→ **Work to do**
**1.** Edit the Owasso v. Falvo case summary by giving the passage between "The Family Educational" and "peer grading stage.", inclusive, with "peer grading" replaced by "student grading".
**2.** In the Owasso v. Falvo case summary, can you restate the paragraph beginning "The Family Educational Rights and Privacy Act (FERPA) does not prohibit" more briefly while keeping its main facts?
**3.** Answer these questions from the Owasso v. Falvo case summary, marking each answer with its letter:
(a) Which court decided the case?
(b) In which state was the school district located?
(c) How many of Kristja J. Falvo's children were enrolled in the district?

→ **Text segment**
▬▬▬▬▬▬▬▬▬▬
Owasso Independent School District No. I-011 v. Falvo Ex Rel. Pletan

Supreme Court of the United States
534 U.S. 426, 122 S. Ct. 934, 2002 U.S. LEXIS 619 (2002)
ELI5:

Rule of Law:

The Family Educational Rights and Privacy Act (FERPA) does not prohibit the practice of peer grading student assignments because student-graded papers are not 'education records' until they are collected and recorded by a teacher, as they are not 'maintained by an educational agency or institution or by a person acting for such agency or institution' at the peer grading stage.


Facts:

  • Kristja J. Falvo’s three children were enrolled in Owasso Independent School District No. I-011 in Oklahoma.
  • Teachers in the school district, like many across the country, used a practice called peer grading for tests, papers, and assignments.
  • In peer grading, students exchanged papers, scored them according to the teacher’s instructions, and then returned the graded work to the student who prepared it.
  • Teachers sometimes asked students to report their own scores, either by calling them out in class or revealing them confidentially at the teacher’s desk, though the score was already known to the student grader.
  • Kristja J. Falvo claimed that the peer grading practice embarrassed her children.
  • Falvo asked the school district to adopt a uniform policy banning peer grading and requiring teachers to grade assignments themselves or forbid students from grading papers other than their own.
  • The school district declined to change its policy regarding peer grading.
▬▬▬▬▬▬▬▬▬▬
[Records of locating words and elements]
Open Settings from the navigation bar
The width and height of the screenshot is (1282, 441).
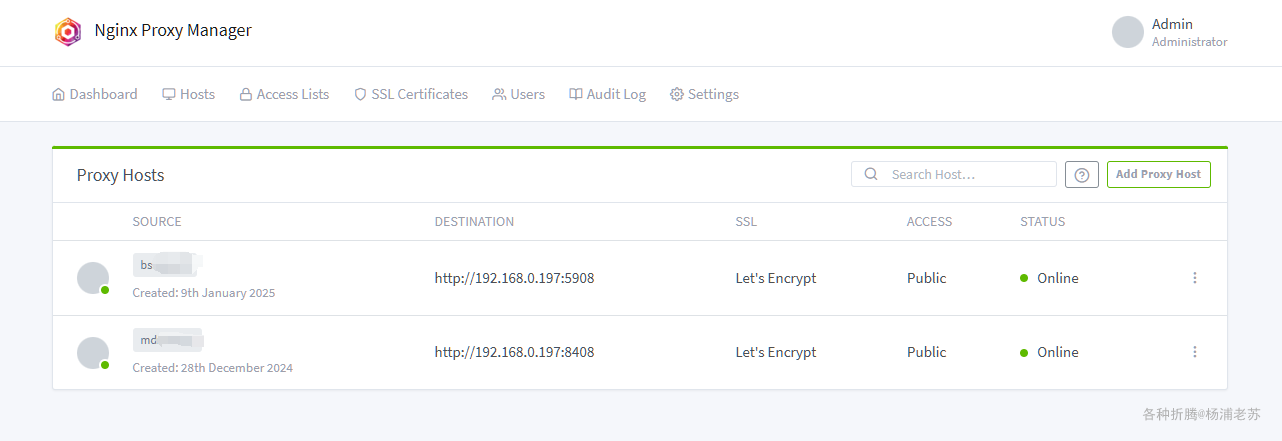pyautogui.click(x=704, y=94)
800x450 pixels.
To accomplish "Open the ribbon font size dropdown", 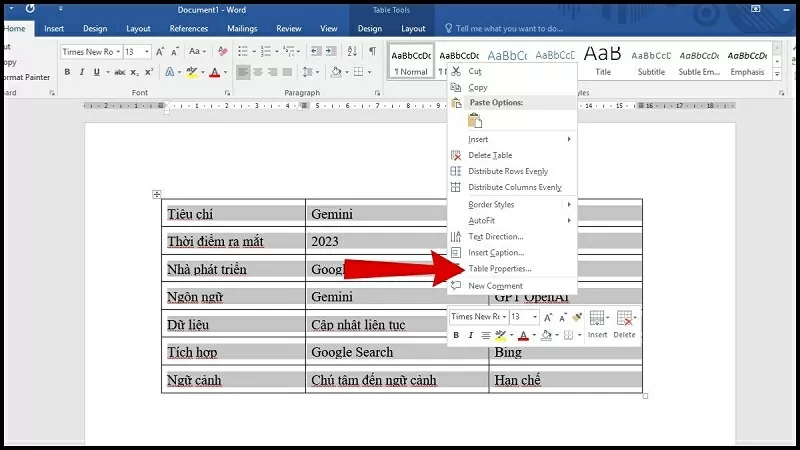I will pos(147,52).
▬▬▬▬▬▬▬▬▬▬
→ **The results**
**1.**
The Family Educational Rights and Privacy Act (FERPA) does not prohibit the practice of student grading student assignments because student-graded papers are not 'education records' until they are collected and recorded by a teacher, as they are not 'maintained by an educational agency or institution or by a person acting for such agency or institution' at the student grading stage.

**2.** FERPA does not forbid peer grading. Papers graded by students are not "education records" until a teacher collects and records them, because at the peer grading stage they are not maintained by an educational agency or institution or by a person acting for one.

**3.**
(a) The Supreme Court of the United States
(b) Oklahoma
(c) Three